Windels Marx Lane & Mittendorf LLP
- Headquarters: CitySpire Center, New York
- No. of offices: 4
- No. of attorneys: 140+
- Major practice areas: General practice
- Key people: Robert J. Luddy Managing Partner
- Date founded: c. 1830
- Company type: Limited Liability Partnership
- Website: www.windelsmarx.com

= Windels Marx Lane & Mittendorf =

Full-service law firm headquartered in New York City

Windels Marx is a full-service law firm headquartered in New York City. The firm offers a broad range of legal services, focusing on corporate, bankruptcy, litigation, real estate, banking, and other major business practice areas.

==History==
The firm was established through a merger between Windels, Marx, Davies & Ives—a law firm dating back to the 1830s, and Lane & Mittendorf. In its early years, the firm provided several significant legal representations, such as defending Thomas Edison's ownership of the lightbulb patent and handling the original incorporation of IBM in the 1920s.

As of 2016, the firm employs approximately 140 legal professionals in four offices, headquartered in the CitySpire Center in New York City, with additional locations in Connecticut and New Jersey.

==Recognition==
The firm is consistently ranked among the top law firms in U.S. News & World Report's annual rankings, particularly recognized for its Banking and Finance practice groups, as well as its Bankruptcy practice.

Windels Marx is regularly featured in the Forbes Legal Blackbook, a directory of prestigious law firms known for providing essential legal services to prominent U.S. and global corporations.

==Notable professionals==
Reena Raggi, United States Circuit Judge of the U.S. Court of Appeals for the Second Circuit, was previously a partner at Windels Marx.

Anthony R. Coscia, a partner at the firm, has served as Chairman of the National Railroad Passenger Corporation (Amtrak) and the Port Authority of New York and New Jersey.

§ Task
Please repeat, word for word, the stretch of the law firm article from "As of 2016, the" through "Connecticut and New Jersey.".

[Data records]

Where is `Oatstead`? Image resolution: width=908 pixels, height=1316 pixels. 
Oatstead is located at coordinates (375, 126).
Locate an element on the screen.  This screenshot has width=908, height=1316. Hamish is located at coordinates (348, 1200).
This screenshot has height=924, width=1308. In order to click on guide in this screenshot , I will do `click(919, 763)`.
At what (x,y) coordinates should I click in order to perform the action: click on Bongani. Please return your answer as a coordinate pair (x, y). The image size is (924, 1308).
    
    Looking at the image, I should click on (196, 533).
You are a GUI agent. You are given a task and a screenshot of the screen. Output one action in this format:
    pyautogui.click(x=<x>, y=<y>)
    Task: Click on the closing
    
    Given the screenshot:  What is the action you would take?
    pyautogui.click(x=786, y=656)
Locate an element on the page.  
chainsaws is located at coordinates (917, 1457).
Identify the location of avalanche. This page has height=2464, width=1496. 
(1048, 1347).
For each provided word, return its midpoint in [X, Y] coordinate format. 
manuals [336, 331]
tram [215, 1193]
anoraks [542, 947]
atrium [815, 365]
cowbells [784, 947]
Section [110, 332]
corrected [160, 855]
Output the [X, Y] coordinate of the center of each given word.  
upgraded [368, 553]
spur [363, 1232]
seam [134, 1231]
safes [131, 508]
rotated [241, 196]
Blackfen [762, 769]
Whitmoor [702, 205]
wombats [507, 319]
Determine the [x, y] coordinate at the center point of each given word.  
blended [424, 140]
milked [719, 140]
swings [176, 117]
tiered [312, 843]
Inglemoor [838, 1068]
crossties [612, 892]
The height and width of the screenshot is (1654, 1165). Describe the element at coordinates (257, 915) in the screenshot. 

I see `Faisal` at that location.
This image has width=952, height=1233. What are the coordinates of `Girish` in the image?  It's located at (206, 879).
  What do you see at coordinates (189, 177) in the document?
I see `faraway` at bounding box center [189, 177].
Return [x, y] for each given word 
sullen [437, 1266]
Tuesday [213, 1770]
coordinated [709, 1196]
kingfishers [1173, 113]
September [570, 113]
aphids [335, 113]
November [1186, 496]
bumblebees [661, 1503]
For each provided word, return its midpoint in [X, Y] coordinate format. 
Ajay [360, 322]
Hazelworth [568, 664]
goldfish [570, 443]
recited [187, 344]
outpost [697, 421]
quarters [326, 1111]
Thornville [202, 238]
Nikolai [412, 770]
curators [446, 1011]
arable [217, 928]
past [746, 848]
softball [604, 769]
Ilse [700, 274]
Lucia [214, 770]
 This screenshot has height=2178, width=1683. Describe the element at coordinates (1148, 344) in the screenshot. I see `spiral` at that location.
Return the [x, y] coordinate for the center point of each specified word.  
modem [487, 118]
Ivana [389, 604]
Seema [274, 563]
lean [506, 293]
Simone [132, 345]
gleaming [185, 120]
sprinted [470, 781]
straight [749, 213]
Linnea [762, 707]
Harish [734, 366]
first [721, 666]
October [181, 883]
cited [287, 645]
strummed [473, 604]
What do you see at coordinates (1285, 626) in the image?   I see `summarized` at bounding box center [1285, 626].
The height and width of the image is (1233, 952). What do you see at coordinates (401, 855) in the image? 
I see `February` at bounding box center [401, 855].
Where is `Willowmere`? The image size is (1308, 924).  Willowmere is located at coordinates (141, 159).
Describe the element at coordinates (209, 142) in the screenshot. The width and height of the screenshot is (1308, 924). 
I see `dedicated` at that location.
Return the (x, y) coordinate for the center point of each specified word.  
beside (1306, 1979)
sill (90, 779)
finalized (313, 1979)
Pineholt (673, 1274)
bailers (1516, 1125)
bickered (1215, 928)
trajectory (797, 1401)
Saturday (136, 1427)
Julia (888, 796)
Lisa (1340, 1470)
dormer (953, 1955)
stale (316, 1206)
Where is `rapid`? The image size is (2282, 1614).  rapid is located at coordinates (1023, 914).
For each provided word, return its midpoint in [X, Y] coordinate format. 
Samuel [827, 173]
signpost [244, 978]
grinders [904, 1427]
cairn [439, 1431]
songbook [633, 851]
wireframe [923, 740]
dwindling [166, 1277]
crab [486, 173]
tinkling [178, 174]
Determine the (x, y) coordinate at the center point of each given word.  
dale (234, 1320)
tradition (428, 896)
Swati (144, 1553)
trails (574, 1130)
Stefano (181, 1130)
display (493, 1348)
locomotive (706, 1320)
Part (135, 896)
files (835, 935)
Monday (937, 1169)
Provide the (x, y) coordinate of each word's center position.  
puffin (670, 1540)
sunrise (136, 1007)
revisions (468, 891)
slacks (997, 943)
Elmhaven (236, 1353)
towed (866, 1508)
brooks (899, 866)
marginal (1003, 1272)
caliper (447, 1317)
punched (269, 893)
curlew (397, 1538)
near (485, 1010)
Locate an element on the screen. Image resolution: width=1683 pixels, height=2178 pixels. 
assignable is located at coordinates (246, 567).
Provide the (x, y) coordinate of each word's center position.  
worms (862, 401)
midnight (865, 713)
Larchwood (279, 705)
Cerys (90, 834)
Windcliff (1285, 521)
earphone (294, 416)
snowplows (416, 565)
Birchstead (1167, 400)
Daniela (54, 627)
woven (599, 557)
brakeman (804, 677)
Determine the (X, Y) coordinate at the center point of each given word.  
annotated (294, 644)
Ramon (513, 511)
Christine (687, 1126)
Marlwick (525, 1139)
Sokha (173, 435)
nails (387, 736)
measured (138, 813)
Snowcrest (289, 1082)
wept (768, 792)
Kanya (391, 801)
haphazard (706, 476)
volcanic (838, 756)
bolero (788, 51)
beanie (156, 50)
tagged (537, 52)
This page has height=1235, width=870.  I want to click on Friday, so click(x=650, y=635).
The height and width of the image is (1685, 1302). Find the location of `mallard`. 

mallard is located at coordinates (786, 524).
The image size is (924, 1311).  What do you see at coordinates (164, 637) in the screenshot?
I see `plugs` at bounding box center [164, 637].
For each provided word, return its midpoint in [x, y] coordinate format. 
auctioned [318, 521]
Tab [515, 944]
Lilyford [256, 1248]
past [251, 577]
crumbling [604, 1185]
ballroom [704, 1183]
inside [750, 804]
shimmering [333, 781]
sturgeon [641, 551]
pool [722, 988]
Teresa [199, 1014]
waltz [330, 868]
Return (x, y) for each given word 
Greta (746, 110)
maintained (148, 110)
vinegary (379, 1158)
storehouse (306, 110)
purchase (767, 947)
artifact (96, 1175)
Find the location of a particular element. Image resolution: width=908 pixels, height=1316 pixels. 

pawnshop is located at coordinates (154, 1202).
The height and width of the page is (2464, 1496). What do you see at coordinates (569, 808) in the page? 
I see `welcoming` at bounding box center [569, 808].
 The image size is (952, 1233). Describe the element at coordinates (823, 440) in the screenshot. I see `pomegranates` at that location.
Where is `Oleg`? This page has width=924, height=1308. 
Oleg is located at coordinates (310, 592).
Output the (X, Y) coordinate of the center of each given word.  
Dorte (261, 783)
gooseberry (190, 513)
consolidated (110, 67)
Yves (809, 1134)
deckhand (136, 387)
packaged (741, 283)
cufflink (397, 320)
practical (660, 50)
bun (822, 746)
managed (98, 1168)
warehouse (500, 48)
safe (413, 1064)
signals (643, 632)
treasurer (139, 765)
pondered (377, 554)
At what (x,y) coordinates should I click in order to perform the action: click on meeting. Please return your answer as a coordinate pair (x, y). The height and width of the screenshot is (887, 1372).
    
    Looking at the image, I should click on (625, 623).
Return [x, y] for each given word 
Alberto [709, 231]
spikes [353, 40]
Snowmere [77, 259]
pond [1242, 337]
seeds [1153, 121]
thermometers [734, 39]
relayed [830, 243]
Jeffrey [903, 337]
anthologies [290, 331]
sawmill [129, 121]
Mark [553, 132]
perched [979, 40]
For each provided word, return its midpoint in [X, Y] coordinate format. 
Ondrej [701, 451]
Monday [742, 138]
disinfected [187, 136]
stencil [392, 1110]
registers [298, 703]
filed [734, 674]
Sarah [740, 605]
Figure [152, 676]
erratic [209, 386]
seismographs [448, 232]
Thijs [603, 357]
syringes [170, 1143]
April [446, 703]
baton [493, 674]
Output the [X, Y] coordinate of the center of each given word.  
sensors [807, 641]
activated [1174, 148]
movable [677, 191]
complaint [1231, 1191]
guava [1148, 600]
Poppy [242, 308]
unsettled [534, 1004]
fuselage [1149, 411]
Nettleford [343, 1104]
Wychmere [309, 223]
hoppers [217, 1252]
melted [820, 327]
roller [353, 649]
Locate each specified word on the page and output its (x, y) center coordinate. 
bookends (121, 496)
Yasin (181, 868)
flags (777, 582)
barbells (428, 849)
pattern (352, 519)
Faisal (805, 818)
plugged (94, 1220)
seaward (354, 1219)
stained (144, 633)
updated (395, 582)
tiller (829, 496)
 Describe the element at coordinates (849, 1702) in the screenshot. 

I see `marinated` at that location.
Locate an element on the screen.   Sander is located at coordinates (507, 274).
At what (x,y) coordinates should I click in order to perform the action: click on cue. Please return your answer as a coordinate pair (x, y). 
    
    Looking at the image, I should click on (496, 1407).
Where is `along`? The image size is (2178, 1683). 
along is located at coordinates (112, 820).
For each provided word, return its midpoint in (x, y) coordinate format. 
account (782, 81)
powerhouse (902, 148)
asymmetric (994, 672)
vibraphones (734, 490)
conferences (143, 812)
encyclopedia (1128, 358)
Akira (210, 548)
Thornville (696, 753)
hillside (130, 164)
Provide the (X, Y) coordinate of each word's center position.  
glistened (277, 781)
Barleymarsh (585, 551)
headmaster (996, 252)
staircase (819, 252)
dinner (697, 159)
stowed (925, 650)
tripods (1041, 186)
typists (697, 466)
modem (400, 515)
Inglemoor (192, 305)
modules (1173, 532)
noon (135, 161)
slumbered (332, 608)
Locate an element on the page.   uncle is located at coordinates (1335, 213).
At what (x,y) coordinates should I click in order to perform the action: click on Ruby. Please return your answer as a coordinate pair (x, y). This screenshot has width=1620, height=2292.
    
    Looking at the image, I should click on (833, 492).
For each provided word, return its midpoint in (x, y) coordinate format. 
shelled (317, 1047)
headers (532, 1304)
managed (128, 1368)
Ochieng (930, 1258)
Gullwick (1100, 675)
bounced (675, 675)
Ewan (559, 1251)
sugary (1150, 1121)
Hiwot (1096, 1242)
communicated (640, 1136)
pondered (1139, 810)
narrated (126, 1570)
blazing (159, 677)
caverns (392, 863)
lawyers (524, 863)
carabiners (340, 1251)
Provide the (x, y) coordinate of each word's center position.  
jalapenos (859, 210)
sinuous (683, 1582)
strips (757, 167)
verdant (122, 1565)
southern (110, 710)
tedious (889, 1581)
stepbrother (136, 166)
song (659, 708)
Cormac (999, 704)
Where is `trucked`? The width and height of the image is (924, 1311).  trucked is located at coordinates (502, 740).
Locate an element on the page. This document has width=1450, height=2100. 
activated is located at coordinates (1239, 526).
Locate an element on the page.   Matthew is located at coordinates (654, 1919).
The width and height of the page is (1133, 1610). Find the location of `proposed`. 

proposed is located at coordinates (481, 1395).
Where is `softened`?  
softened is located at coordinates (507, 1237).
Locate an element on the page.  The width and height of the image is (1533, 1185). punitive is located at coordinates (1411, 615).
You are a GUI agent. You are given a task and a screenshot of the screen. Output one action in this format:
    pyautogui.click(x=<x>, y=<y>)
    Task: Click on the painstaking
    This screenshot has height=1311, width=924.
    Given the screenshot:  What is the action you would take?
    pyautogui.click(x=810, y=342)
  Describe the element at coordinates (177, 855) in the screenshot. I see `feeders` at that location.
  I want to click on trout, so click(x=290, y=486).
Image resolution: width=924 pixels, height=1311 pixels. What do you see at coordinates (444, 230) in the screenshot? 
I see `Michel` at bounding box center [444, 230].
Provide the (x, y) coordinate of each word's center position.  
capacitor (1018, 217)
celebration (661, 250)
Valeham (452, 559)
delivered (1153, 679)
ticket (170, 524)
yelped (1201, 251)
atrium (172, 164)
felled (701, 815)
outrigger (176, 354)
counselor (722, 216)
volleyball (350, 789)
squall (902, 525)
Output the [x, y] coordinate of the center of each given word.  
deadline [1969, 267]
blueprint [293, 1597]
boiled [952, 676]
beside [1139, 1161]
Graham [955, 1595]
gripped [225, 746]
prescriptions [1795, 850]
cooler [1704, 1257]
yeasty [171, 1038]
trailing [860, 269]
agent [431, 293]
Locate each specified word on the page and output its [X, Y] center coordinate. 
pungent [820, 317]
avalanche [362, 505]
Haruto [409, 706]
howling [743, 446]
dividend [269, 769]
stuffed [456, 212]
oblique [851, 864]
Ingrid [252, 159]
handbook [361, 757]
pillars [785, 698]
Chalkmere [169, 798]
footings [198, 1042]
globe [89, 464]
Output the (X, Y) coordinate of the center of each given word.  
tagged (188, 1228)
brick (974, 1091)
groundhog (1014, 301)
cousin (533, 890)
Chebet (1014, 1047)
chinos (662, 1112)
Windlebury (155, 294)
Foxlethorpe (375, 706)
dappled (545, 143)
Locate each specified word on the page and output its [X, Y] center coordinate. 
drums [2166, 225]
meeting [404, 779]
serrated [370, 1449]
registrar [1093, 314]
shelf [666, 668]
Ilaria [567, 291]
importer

§ Exercise solution
As of 2016, the firm employs approximately 140 legal professionals in four offices, headquartered in the CitySpire Center in New York City, with additional locations in Connecticut and New Jersey.